The news from Southampton, where Hampshire were scoring at will against Nottinghamshire, meant that this game appeared to have become a battle for third place with the runners-up slot fast disappearing. That was certainly the view among the Sussex faithful, who spent their lunch muttering unhappily over the champions' abject performance 30 miles to the west.

What they had seen in the morning had not put them in a good frame of mind. Although Michael Yardy and Tim Ambrose had got Sussex off to a brisk start, the introduction of Min Patel at the Sea End turned the game on its head. With the last ball of his first over he bowled Yardy, attempting an over ambitious drive, for 43 - and in the next over, Ambrose was trapped leg-before by Neil Dexter for 44, as he tried to give himself room to play to leg.

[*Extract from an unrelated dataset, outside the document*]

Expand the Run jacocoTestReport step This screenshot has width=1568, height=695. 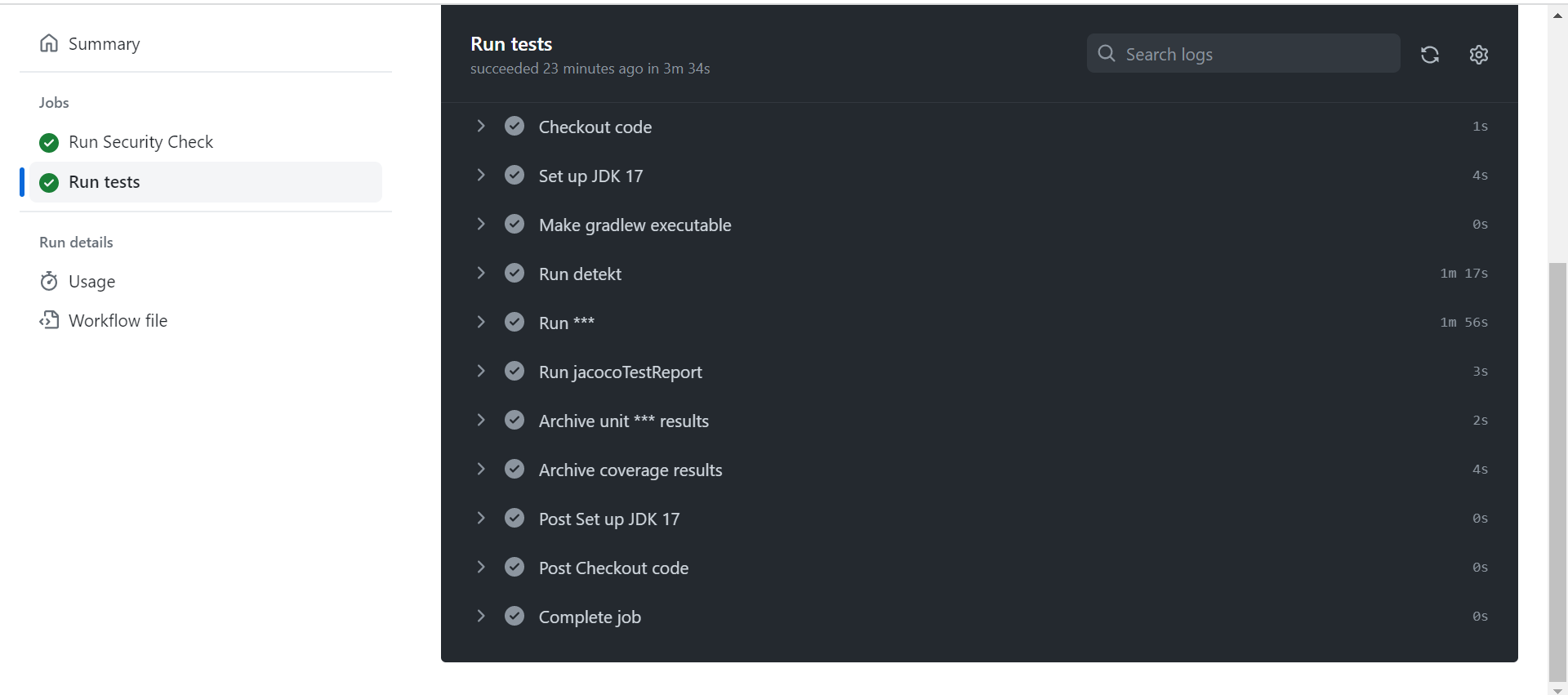481,372
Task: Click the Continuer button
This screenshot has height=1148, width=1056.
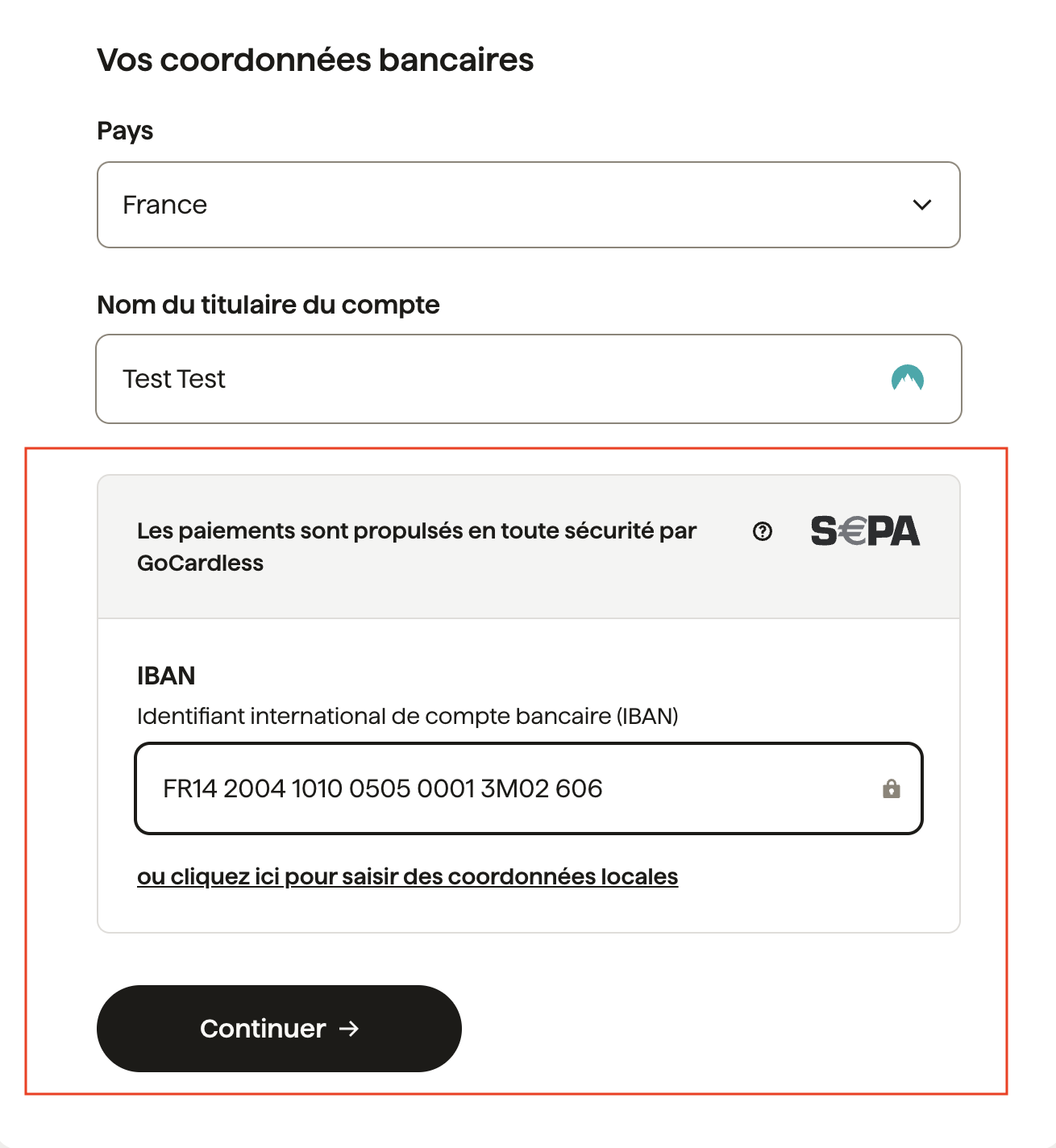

Matt Prior had by then holed out to deep midwicket for a listless 4, and it appeared Chris Adams had the measure of Patel, but he became his fourth wicket - he too was deceived by the spin and bowled. The unimpressive Martin Saggers came back on - on his showing today it seemed incredible that he was an England player less than two years ago - but for just one over, as Robin Martin-Jenkins hammered him for three crisp off-side boundaries. On the stroke of lunch, however, Martin-Jenkins was neatly stumped by Niall O'Brien to leave Sussex wobbling on 192 for 7.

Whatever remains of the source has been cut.